I was wrong. Twenty-seven days after the article was published, Twitter filed the trademark application.
None of this is funny.
But, like, still, lol.
In the months since, I’ve come around ever so slightly on the Tweetstorm™. As plenty have pointed out, it’s a nice way to work through some thoughts. And of course, participation on Twitter is not only optional — thank god! — but you don’t even have to follow anyone specifically. Therefore, I guess the point is a little bit moot. Somebody storms and you don’t like it? Just unfollow. Your feed, your rules.
And yet, I’m not totally ready to let this go. My big fear when I wrote the piece last May was that the Tweetstorm™ would spread from the dystopian world of Tech Twitter into other areas like politics and media. It totally did. And, in a lot of ways, it did what I was most concerned about: It gave yet another voice to the vociferous. Like mic'ing up a guy who already has a megaphone, Tweetstorms™ always seem to be a great opportunity for people who already have ample platforms and influence to have another say.
My colleague hit this on the head when he posed this question:
Now, of course some women Tweetstorm™ from time to time and some are excellent and others are not so excellent and everything in between. But if we’re being honest with ourselves, the ratio is at best very skewed and at worst probably more than a little shameful.
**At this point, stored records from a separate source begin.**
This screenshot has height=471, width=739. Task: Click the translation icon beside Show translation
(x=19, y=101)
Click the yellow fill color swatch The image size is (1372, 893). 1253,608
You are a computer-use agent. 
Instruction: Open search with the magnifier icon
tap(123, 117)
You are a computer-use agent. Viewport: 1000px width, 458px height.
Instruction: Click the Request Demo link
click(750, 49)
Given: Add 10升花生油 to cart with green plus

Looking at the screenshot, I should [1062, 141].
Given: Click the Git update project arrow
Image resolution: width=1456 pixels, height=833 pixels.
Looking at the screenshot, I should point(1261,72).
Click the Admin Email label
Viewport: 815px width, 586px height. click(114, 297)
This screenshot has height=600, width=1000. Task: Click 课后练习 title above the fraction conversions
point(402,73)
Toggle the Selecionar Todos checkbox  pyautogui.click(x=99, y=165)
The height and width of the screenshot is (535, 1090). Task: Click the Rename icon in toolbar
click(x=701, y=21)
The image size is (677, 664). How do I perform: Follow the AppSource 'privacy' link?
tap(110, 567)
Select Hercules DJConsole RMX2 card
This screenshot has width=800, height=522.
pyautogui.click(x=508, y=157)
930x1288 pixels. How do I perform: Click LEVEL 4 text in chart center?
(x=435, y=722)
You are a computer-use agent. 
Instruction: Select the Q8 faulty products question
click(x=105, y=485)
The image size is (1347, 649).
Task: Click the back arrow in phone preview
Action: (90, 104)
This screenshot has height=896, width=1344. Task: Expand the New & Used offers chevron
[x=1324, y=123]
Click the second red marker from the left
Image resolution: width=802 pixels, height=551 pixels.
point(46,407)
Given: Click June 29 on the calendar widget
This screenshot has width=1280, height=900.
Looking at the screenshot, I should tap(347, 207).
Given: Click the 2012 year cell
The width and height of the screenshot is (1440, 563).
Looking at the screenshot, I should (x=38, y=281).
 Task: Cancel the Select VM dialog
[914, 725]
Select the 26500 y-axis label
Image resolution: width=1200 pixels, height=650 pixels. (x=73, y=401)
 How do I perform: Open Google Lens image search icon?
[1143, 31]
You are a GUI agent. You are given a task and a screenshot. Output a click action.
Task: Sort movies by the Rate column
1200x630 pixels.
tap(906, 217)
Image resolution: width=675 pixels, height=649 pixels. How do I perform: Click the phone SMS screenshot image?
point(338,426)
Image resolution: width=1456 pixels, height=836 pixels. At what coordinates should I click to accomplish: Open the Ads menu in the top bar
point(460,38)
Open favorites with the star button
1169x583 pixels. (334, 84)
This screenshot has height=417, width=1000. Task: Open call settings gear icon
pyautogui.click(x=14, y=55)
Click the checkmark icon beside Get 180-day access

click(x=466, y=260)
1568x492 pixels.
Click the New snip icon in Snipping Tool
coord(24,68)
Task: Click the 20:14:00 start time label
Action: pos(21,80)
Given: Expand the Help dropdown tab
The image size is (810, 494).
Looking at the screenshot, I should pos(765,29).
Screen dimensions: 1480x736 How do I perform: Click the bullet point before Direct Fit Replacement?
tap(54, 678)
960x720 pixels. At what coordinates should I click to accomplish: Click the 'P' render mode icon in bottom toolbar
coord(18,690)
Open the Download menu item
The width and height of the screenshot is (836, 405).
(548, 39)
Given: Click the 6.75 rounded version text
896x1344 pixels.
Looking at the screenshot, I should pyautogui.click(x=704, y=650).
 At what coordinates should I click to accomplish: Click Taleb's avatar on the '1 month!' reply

It’s easy to dismiss dumb stuff on Twitter — it’s only Twitter! But the internet is real life, and it matters what voices we choose to amplify. Especially on a social network where women, people of color, LGBT people, and plenty of others find themselves being harassed and silenced and generally unwelcome every day, it’s important to think about the tools we’re creating and who is actually using them and to what end. Tweetstorms™ are a user-created Twitter thing and that’s fun and good and baked deep into the tradition of the social network. Tweetstorms™ aren’t bad, and people who Tweetstorm™ aren’t bad.
But Twitter has given voice to and created and strengthened communities that have traditionally and unjustly lived at a lower volume. Twitter is a rallying tool, it’s therapy, it’s a bullhorn to raise awareness, and even, in some cases, create movements that challenge outdated and entrenched institutions. So when you’re taking up real estate in someone’s feed, it’s worth thinking about which voices you’re pushing out of the cascade.
There is one silver lining, though. Twitter paid 975 U.S. dollars for the privilege of filing the trademark application.
I mean, they have the money, but still, lol. Owned.